Perhaps the title of this article is a bit of an overstatement, but it does seem that Web designers and clients are starting to appreciate the importance of making sure that Web pages and emails can be read on many different devices.
I’d like to give credit for this development to the creation of HTML5, but many of the tools for doing responsive design have been around for over a decade. What has changed, however, is that a significant percentage of people are using the Web with mobile devices and people are taking note of how broken the majority of Web sites are when viewed on a smart phone.
Traditional designers, and those who are accustomed to print design, have a hard time with responsive design. The main reason is that it requires fluidity, which limits the ability to actually say for sure that any element of the Web page can appear in any particular spot. In other words, designing a Web page that responds to the size of the device it’s being viewed on means that the designer must give up control over basic design elements like font size, page width, and layout.
Responsive design is challenging, but systems and techniques have been created for doing it well. Responsive design may not look like the type of Web design you’re used to, and it may look awkward on some sizes of devices, but it’s much more usable. A great example of a responsive Web site is The Boston Globe’s Web site (www.bostonglobe.com).

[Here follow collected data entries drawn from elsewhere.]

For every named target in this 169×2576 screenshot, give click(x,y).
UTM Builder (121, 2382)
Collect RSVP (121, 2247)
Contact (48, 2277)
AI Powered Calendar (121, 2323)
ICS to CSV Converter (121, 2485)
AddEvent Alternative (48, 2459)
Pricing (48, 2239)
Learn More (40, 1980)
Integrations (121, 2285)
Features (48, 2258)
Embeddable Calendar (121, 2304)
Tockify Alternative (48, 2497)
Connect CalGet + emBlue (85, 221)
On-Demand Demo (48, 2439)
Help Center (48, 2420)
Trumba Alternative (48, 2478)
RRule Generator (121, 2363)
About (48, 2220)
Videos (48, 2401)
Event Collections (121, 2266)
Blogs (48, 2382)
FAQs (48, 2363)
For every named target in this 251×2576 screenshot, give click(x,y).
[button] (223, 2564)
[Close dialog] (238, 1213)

Another approach to supporting mobile devices, which allows for more rigidity and certainty in the placement of elements, is adaptive design. In adaptive design, the designer essentially creates three or four separate versions of the site: from the full-width size down to the mobile phone size. Our own site, www.minnick.com, is an example of adaptive design. To see it in action, go to www.minnick.com and change the size of your browser window. As it gets smaller, you’ll see the site design change three times.